Harry Turtledove, |
(New American, 2002)
In Ruled Britannia, acknowledged master of alternate history Harry Turtledove turns to Elizabethan England to ask "What if?"
What if the Spanish Armada wasn't defeated and instead invaded England successfully? In Turtledove's answer, the state religion is Roman Catholicism and the English Inquisition zealously hunts down heretics. Queen Elizabeth is imprisoned in the Tower of London and Queen Isabella and King Albert sit on the throne in her stead. In Spain, King Philip is dying slowly, and a young English playwright by the name of Will Shakespeare is commissioned to write a play glorifying Philip's life.
At the same time, however, young Will is also writing another commissioned play intended to inspire his countrymen to overthrow their conquerors upon word of Philip's death. One of these plays will be performed when the Spanish monarch dies, but the question remains: which one? Fully aware of the consequences to himself and his players should they be discovered, Will must also cope with Lope de Vega, who is assigned to make sure the play about Philip progresses suitably. The amiable Spaniard is also a playwright, and his oversight of Shakespeare's work is both genial and sharp.

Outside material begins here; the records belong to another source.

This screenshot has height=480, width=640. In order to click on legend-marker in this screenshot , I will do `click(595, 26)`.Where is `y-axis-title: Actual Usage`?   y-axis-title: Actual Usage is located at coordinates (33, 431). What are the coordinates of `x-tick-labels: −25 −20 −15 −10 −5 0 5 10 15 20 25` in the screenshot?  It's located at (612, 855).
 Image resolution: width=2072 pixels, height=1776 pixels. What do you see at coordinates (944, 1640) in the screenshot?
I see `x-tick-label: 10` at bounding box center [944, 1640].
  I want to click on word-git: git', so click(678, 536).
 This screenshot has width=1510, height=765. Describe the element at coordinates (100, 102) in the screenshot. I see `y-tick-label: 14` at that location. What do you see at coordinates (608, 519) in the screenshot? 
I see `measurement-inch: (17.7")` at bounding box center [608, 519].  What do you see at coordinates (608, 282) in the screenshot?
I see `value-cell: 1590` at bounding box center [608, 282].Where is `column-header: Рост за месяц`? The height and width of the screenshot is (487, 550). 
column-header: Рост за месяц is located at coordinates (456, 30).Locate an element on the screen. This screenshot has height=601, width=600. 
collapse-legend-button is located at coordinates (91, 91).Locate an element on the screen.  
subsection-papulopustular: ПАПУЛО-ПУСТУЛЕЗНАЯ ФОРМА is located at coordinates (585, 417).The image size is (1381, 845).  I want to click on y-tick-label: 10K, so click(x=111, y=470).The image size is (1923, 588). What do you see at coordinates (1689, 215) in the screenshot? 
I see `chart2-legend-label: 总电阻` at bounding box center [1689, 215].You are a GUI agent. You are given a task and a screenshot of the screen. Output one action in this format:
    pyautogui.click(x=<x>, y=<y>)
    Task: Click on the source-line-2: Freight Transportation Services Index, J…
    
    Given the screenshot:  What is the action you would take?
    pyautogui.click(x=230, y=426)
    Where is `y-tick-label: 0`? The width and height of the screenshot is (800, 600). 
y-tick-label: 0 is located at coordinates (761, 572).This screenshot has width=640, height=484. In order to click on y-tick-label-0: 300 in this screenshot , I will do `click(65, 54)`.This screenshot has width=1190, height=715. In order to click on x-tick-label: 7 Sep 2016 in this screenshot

Turtledove brings Shakespeare's world alive with vivid images, pungent language and precise descriptions, expressed through characters that seem to walk right off the page. The suspense builds to a climax that rings so true that the reader forgets that the armada was defeated. Shakespeare buffs will be delighted to find references and lines from Shakespeare's plays scattered throughout the book.
The story draws the reader in right from the beginning and doesn't let go until the last page. Harry S. Turtledove's Ruled Britannia definitely rules!